With fuel demand depressed by coronavirus and a price war threatening to pump out more oil, the fossil fuel industry’s traditional revenue streams are on even shakier ground. Climate change will make that worse.
As wind farms, solar plants and electric cars threaten demand for fossil fuels, oil and gas executives are betting big on another environmental vice: plastic.
In the last 10 years, companies including BP, ExxonMobil and Shell have invested $89 billion (€82 billion) in 210 chemical projects linked to America’s shale gas boom alone, according to the American Chemistry Council. And a further 133 projects are being planned or in the process of being built.
Petrochemicals, which make up 99% of all plastics, are the versatile building blocks of modern life. Derived from petroleum and fossil gas, they are found in clothes, paper, fertilizers and cleaning products — and even food preservatives and medicine.
Petrochemicals are rapidly becoming the largest driver of global oil consumption, a report by the International Energy Agency found in 2018. They are set to account for a third of the growth in demand to 2030 and half of the growth to 2050, ahead of trucks, planes and ships.
As demand for fuel peaks, petrochemicals may be the “last man standing,” said Theo Jan Simons, a plastics and chemicals expert at consultancy McKinsey.
Saudi Aramco said in a recent investor report that its chemical investments have removed risk from its portfolio. Shell, in a 2018 energy transition report, said that strong earnings from its downstream business — which includes petrochemicals — have helped offset a downturn in oil and gas prices.
ExxonMobil said last year that growth in chemicals could counter falling fuel demands from electric cars, Mother Jones reported earlier this month, while BP has excluded petrochemicals from its recent pledge to go carbon-neutral by 2050.
With fuel demand depressed by coronavirus and a price war threatening to pump out more oil, the industry’s traditional revenue streams are on even shakier ground. That could spur them to make more petrochemicals for a market that some analysts warn is already saturated.
Plastic pollution already dangerous
Plastic production has increased about 200-fold since 1950, but only 9% of the plastic ever made has been recycled, according to a study published in the journal Science Advances in 2017. The rest of the waste was burned or thrown into landfills and nature, where it is growing into a symbol of ecological neglect.
Each year millions of tons of plastic flood into oceans and wash up on beaches, killing fish and other marine life.
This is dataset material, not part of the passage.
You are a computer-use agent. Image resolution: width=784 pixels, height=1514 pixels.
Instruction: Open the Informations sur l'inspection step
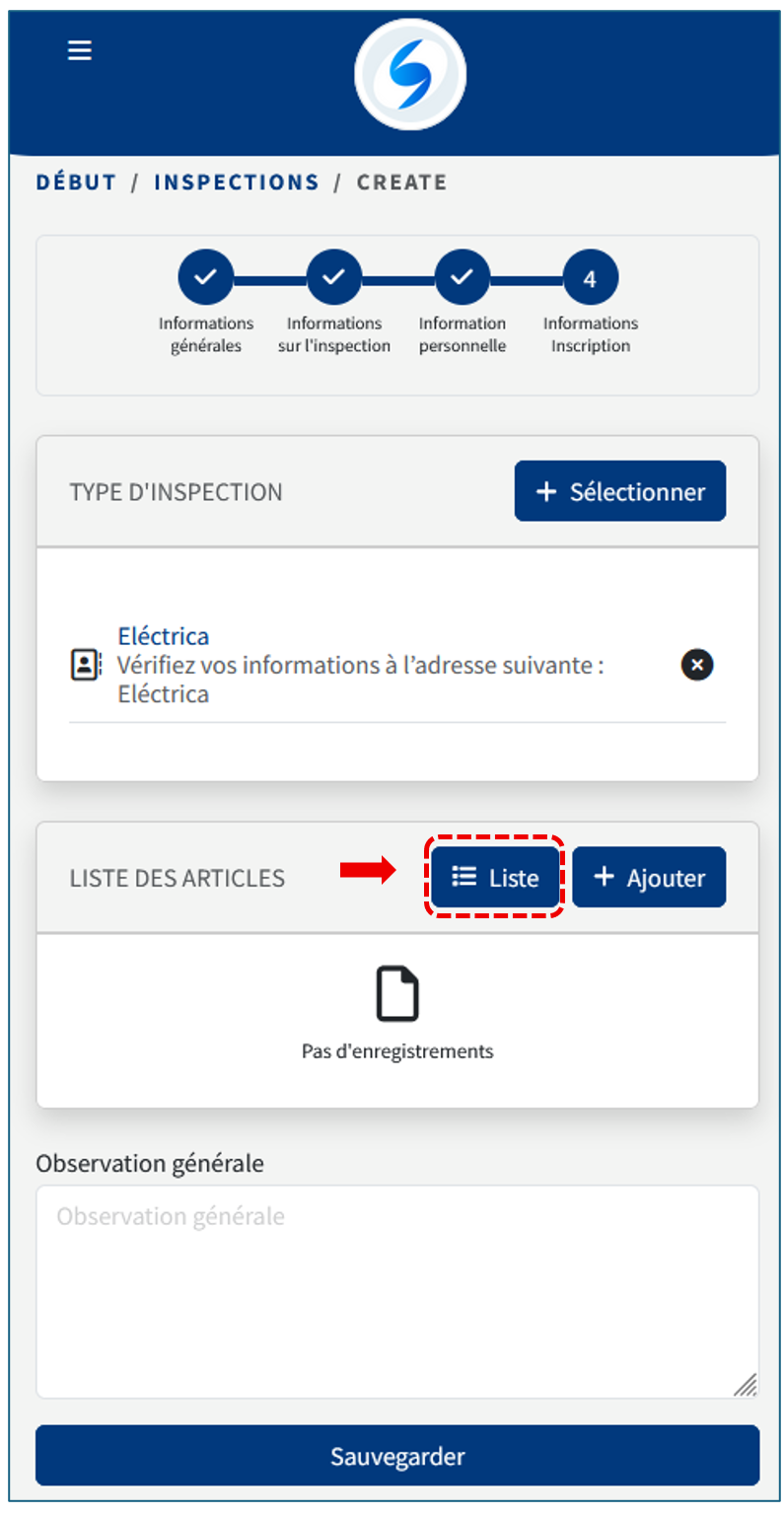(334, 279)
What’s more, plastic also carried a carbon footprint in its production and when burned as waste. This is responsible for about 2% of global emissions, though the net effect on the climate may be lower, because plastic packaging reduces food waste and lightweight plastics save fuel in transport.
The Center for International Environmental Law (CIEL) projected in a report last year that annual global plastic emissions will rise from 0.86 gigatons of carbon dioxide in 2019 to 2.8 gigatons by 2050 — or the equivalent of building 400 medium-sized coal plants.
Supply, demand for plastics an illusion?
Despite its many uses, some experts say the proliferation of plastics is not driven by demand.
For decades, oil and gas companies needed to create markets for byproducts or manage them as waste streams, and responded by creating new markets, said Carroll Muffett, president of the Center for International Environmental Law and lead author of the report on plastics and climate change.
“We’re seeing that very clearly with the market for single-use plastics. Much of that increase is driven not by consumer demand but [the] need to offload supply,” said Muffett.
A spokesperson for Shell disputed this, saying that the company was expanding its chemicals business to meet the rising demand from economic growth. Echoing this, Simons, the McKinsey consultant, also said the rise in petrochemicals is in line with growth of the overall economy.
Still, in a market beset by green technology and volatile geopolitics, petrochemicals may represent a more stable source of revenue than fuel.
There is a growing emphasis by the fossil fuel industry to make more plastic because of falling oil demand and prices, said Kevin Stairs, chemicals policy director at Greenpeace EU.
A price war between Russia and Saudi Arabia on the back of the coronavirus pandemic pushed oil prices down 30% at the start of March. The fall, according to market research from Wood Mackenzie, is set to result in a “severe overcapacity” of ethylene, the biggest petrochemical by volume and value and the foundation of plastic bags and bottles. Other experts argue that a slowdown in the economy might decrease demand and spur the industry to cut production.
Plastic falling out of favor with the public
From coastal villagers lamenting spoilt beaches to citizens concerned about microplastics in drinking water, communities have pressured governments into regulating plastics.
Across Africa, 34 countries have banned or taxed single-use plastics, according to the United Nations. China and India plan to phase them out by 2022. A rise in alternative materials and a shift toward circular economies have put petrochemical producers under pressure, said Hans-Josef Fell, president of think tank Energy Watch Group.
Oil and gas companies have taken a “huge gamble” on demand for plastic that hasn’t materialized, said Muffett. “What they’re running up against is that the global south is increasingly rejecting plastics in a growing number of forms.”
As more and more countries turn away from plastic, “the case that there’s some massive unmet market out there begins to crumble,” he added.